The action depends much more on the heavies, especially Greenstreet's Count Fosco as the prime mover of the plot. Greenstreet has just the combination of charm and menace, as well as the impressive girth, that make Fosco so fascinating as a literary villain, and if you like Greenstreet in other films you'll enjoy his performance here. John Emery's Sir Percival is just a thug in comparison, always eager to jump into murder, while John Abbott is delightfully awful and ineffectual as Laura's hypochondriac Uncle Frederick. Only Agnes Moorehead enjoys any ambiguity about her character's intentions; her Countess Fosco is an odd, repressed figure who has her own reasons for hating Fosco and pitying the plight of poor Ann. Fans of the actress will be sorry that she doesn't have more scenes, but she gets quite a moment in the film's climax as compensation.

The problems with The Woman in White might lie more with Stephen Morehouse Avery's screenplay than Peter Godfrey's direction or any actor's performance, but flaws it definitely has, although some of them are only apparent to those familiar with Collins' source material. Godfrey's best film, Christmas in Connecticut (1945), also stars Greenstreet, but most people remember the rotund actor most for his appearances in The Maltese Falcon (1941) and Casablanca (1942). You can see Alexis Smith play nasty in Godfrey's 1947 picture, The Two Mrs. Carrolls. Eleanor Parker went on to earn three Best Actress nominations for her roles in Caged (1950), Detective Story (1951), and Interrupted Melody (1955). Gig Young gets more to do in The Three Musketeers (1948), Torch Song (1953), and Desk Set (1957), and he won a Best Supporting Actor Oscar for They Shoot Horses, Don't They? (1969).

Tuesday, August 1, 2017

Classic Films in Focus: WEST OF ZANZIBAR (1928)

Tod Browning's silent 1928 story of revenge in the African Congo provides a challenge to modern viewers, given that it relies on hyper-racist stereotypes and deeply rooted misogyny for much of its horror, but if you're looking for something truly horrifying then West of Zanzibar (1928) certainly fits the bill. It packs an astounding amount of perverse cruelty into 65 minutes of film, most of it perpetuated by Lon Chaney as a paralyzed villain on a vendetta against his romantic rival and the child who symbolizes his betrayal. Lionel Barrymore and Warner Baxter also have prominent roles, although Mary Nolan takes most of the abuse as the young woman persecuted by Chaney's monstrous vengeance. Chaney is, as always, mesmerizing in a dark and complicated role, but be warned that this film is no stroll in the park.

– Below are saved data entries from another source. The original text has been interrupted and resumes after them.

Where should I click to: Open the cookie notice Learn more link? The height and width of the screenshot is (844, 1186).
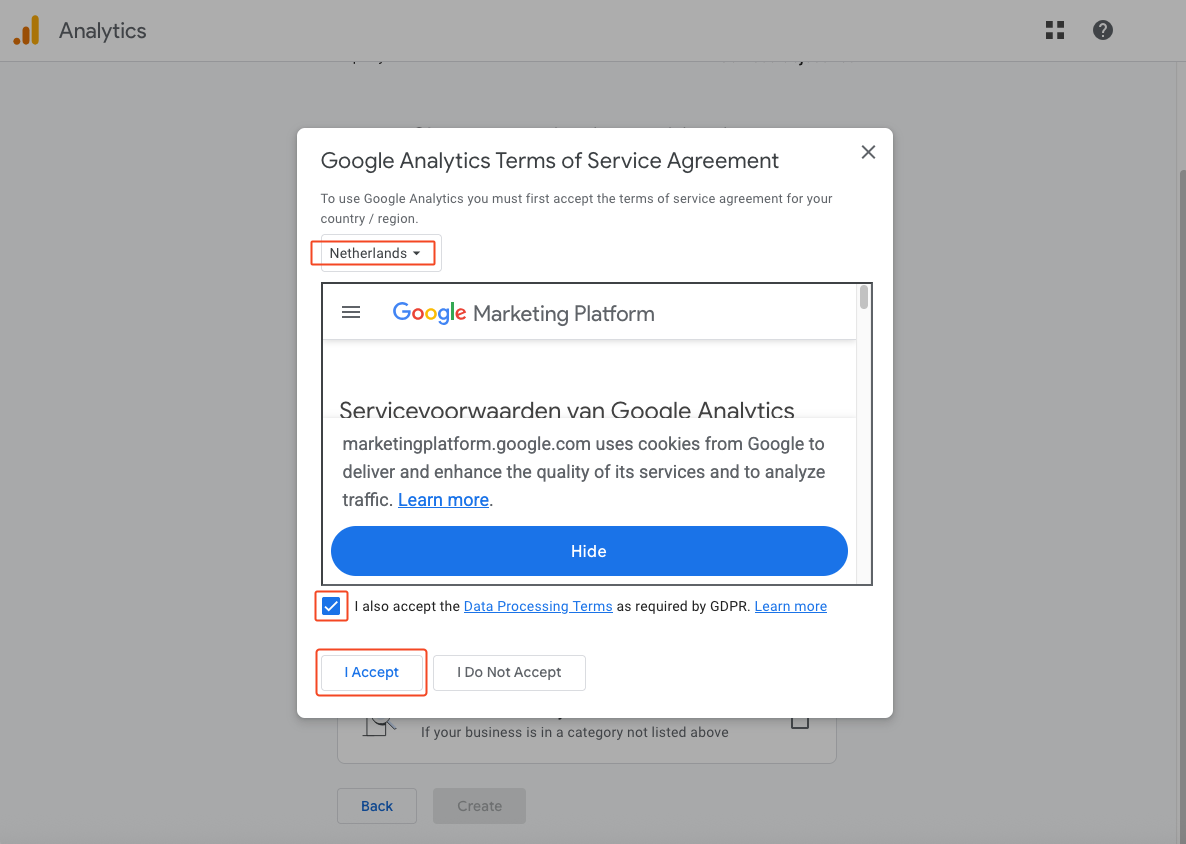coord(443,500)
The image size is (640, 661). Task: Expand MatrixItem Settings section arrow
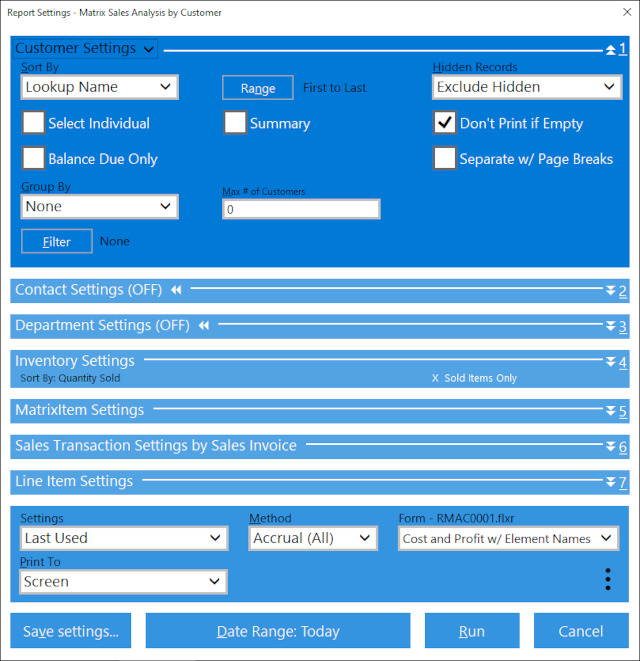611,411
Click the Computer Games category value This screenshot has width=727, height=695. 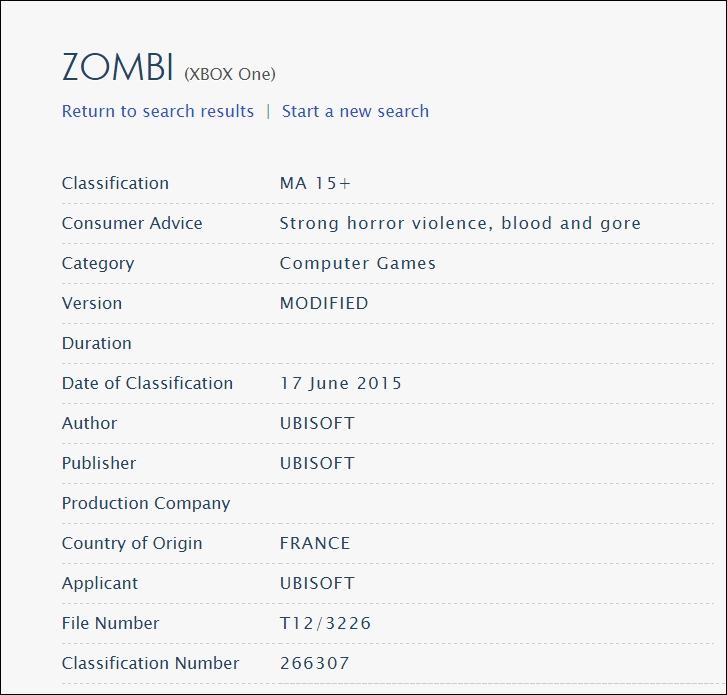[x=357, y=263]
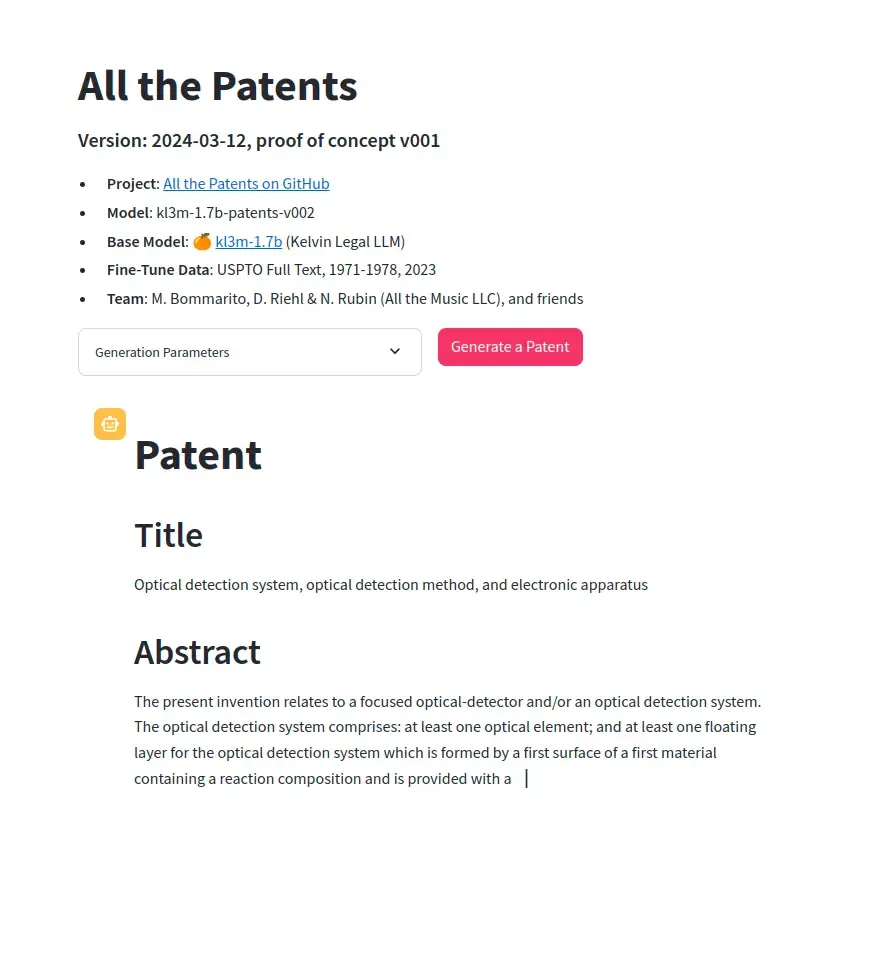Click the yellow robot avatar icon
Screen dimensions: 894x978
coord(110,424)
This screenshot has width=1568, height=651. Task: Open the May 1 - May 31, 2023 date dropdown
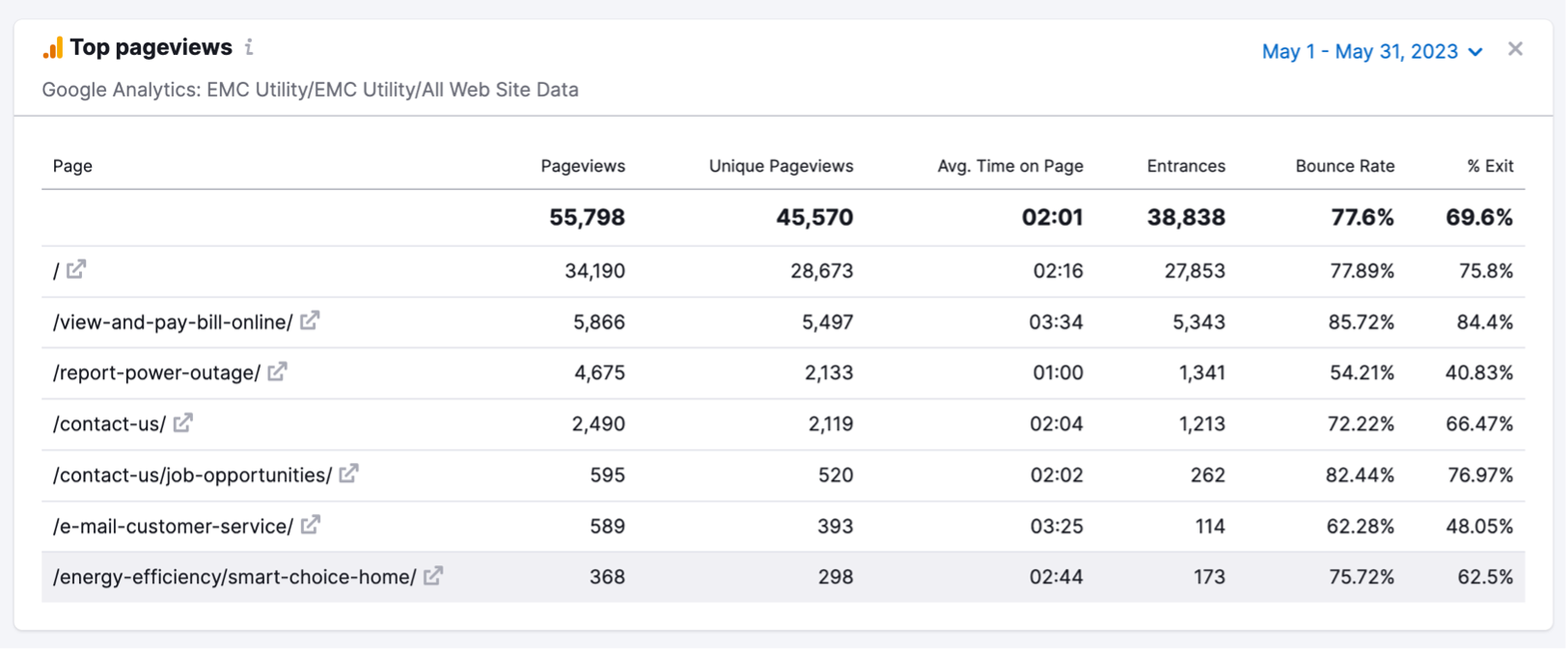click(1371, 52)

Chaney plays the magician Phroso, who loses the use of his legs in a fight with Crane (Barrymore), the man who is stealing his wife. Later the wife turns up again with a baby in tow and promptly dies. Over his wife's corpse, Phroso swears vengeance on Crane and his child, thus embarking on an eighteen year mission to ruin Crane, debauch his daughter, and murder them both by invoking the ritual sacrifice performed by a tribe of African cannibals. Phroso makes himself a voodoo master in the remote African camp by using his magician's tricks, but his relentless desire for revenge blinds him to a painful truth until it is almost too late to change.

Chaney's performance is the highlight here. He begins as a sympathetic victim, a good man buffeted by unkind fate. His world crumbles when his beloved wife abandons him and her suitor cripples him, but these events alone do not change him. He only chooses evil over good in the church where he finds his wife's body, with the helpless infant crying nearby. The scene swells with terrible irony; Phroso looks on the Virgin and Child, and instead of pity for his wife's daughter chooses hate. From then on he embraces cruelty, sending the girl to be raised in a Zanzibar brothel while he cheats Crane of his ivory haul. Chaney plays Phroso as tragic, then monstrous, with slight hints of the vestiges of his humanity peeking through from time to time just to remind us of what he once was. His dead legs provide a physical parallel to his withered soul, and Chaney is, of course, brilliant in the way he manages to convey both the bodily and the spiritual wreckage.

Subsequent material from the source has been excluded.